Наконец, мышление и речь рассматривались в бихевиоризме как приобретенные навыки: «Мышление также представляет собой мускульное усилие, и именно такого рода, каким пользуются при разговоре. Мышление является просто речью, но речью при скрытых мускульных движениях». Иногда говорят, что в бихевиоризме мышление понималось как «речь минус звук». Это не совсем так. Есть, действительно, мышление в форме скрытых речевых движений, однако, согласно Дж.Уотсону, имеют место и другие виды мышления, которые выражаются в скрытой деятельности рук (мануальной системе реакций) и в форме скрытых (или даже открытых) висцеральных реакций (т.е. реакций внутренних органов). Таким образом, мышление может быть кинестетическим (выраженным в движениях, действиях), вербальным (словесным) и висцеральным (эмоциональным), что не противоречит современным исследованиям психологии мышления.

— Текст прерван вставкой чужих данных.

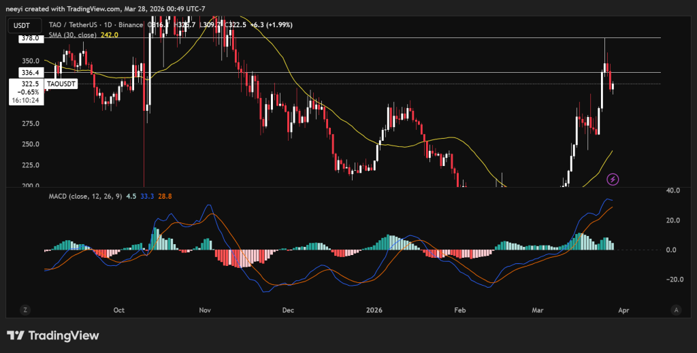This screenshot has height=353, width=697.
Task: Click the Mar label on time axis
Action: (x=538, y=310)
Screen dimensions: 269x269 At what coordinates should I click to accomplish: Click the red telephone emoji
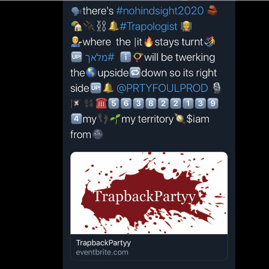[101, 103]
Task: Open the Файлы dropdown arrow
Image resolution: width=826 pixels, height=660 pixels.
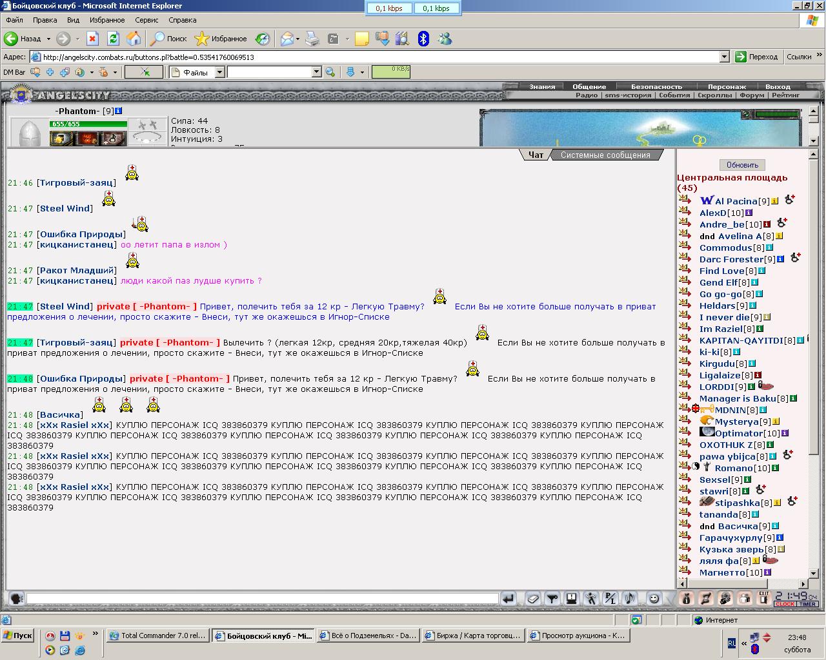Action: click(219, 72)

Надо, однако, отметить, что очевидная механистичность программы классического бихевиоризма вызвала к жизни варианты необихевиористских концепций, в которых в классическую схему «стимул — реакция» были добавлены новые переменные. Это впервые произошло в работах последователя Джона Уотсона американского психолога Эдварда Чейса Толмена (Tolman, 1886— 1959). Уотсон стал наиболее популярным лидером бихевиористского движения. Но один исследователь, сколь бы ярким он ни был, бессилен создать научное направление. Среди сподвижников Уотсона по крестовому походу против сознания выделялись крупные экспериментаторы Уильям Хантер (1886—1954) и Карл Спенсер Лешли (1890—1958). Первый изобрёл в 1914 году экспериментальную схему для изучения реакции, которую он назвал отсроченной. Обезьяне, например, давали возможность увидеть, в какой из двух ящиков положен банан. Затем между ней и ящиками ставили ширму, которую через несколько секунд убирали. Она успешно решала эту задачу, доказав, что уже животные способны к отсроченной, а не только непосредственной реакции на стимул.

Учеником Уотсона был Карл Лешли, работавший в Чикагском и Гарвардском университетах, а затем в лаборатории Иеркса по изучению приматов. Он, как и другие бихевиористы, считал, что сознание безостаточно сводится к телесной деятельности организма. Известные опыты Лешли по изучению мозговых механизмов поведения строились по следующей схеме: у животного вырабатывался какой-либо навык, а за тем удалялись различные части мозга с целью выяснить, зависит ли от них этот навык. В итоге Лешли пришёл к выводу, что мозг функционирует как целое и его различные участки эквипотенциальны, то есть равноценны, и потому с успехом могут заменять друг друга.

Всех бихевиористов объединяла убежденность в бесплодности понятия о сознании, в необходимости покончить с «ментализмом». Но единство перед общим противником — интроспективной концепцией — утрачивалось при решении конкретных научных проблем. И в экспериментальной работе, и на уровне теории в психологии совершались изменения, приведшие к трансформации бихевиоризма. Система идей Уотсона в 30-х годах уже не была более единственным вариантом бихевиоризма. Распад первоначальной бихевиористской программы говорил о слабости её категориального «ядра». Категория действия, односторонне трактовавшаяся в этой программе, не могла успешно разрабатываться при редукции образа и мотива. Без них само действие утрачивало свою реальную плоть. Образ событий и ситуаций, на которые всегда ориентировано действие, оказался у Уотсона низведённым до уровня физических раздражителей. Фактор мотивации либо вообще отвергался, либо выступал в виде нескольких примитивных аффектов (типа страха), к которым Уотсон вынужден был обращаться, чтобы объяснить условно-рефлекторную регуляцию эмоционального поведения. Попытки включить категории образа, мотива и психосоциального отношения в исходную бихевиористскую программу привели к её новому варианту — необихевиоризму.